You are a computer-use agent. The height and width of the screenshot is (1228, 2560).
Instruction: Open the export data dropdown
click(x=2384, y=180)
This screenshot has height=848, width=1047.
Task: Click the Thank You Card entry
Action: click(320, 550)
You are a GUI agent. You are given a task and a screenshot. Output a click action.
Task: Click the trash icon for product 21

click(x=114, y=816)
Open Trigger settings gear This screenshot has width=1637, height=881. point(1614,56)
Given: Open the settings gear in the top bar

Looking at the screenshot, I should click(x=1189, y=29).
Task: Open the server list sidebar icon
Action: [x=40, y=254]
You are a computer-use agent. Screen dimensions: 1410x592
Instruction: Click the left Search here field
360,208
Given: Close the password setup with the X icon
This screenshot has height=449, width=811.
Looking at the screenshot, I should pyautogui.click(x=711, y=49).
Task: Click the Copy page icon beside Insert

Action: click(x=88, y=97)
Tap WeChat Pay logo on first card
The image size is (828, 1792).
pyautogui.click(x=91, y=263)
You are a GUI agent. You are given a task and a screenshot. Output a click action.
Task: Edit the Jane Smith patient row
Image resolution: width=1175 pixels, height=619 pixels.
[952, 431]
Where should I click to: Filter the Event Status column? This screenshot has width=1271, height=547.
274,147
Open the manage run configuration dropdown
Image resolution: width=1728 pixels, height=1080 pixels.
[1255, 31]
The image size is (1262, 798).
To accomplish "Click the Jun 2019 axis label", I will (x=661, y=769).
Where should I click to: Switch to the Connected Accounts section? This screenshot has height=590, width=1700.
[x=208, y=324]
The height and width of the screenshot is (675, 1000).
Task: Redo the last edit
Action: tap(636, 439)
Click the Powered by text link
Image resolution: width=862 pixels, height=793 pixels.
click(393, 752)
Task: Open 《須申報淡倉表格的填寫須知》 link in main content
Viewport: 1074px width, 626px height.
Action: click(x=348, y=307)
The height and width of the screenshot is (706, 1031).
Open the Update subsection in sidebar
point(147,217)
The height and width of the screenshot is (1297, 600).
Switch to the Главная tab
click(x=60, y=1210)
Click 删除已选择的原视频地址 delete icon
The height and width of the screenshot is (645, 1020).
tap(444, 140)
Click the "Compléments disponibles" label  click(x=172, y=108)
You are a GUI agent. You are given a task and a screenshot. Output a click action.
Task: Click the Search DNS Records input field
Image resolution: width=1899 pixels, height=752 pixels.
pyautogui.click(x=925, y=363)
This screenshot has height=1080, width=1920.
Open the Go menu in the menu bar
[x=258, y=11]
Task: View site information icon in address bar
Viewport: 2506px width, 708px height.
----------
From the records above, copy each line that contains the string "This". The match is case-sensitive.

This screenshot has height=848, width=1047.
Open Trigger settings gear This screenshot has width=1637, height=881. point(1614,56)
This screenshot has height=449, width=811.
Where should I click to: Filter the Event Status column? This screenshot has width=1271, height=547.
Where should I click to: Switch to the Connected Accounts section? This screenshot has height=590, width=1700.
This screenshot has height=1080, width=1920.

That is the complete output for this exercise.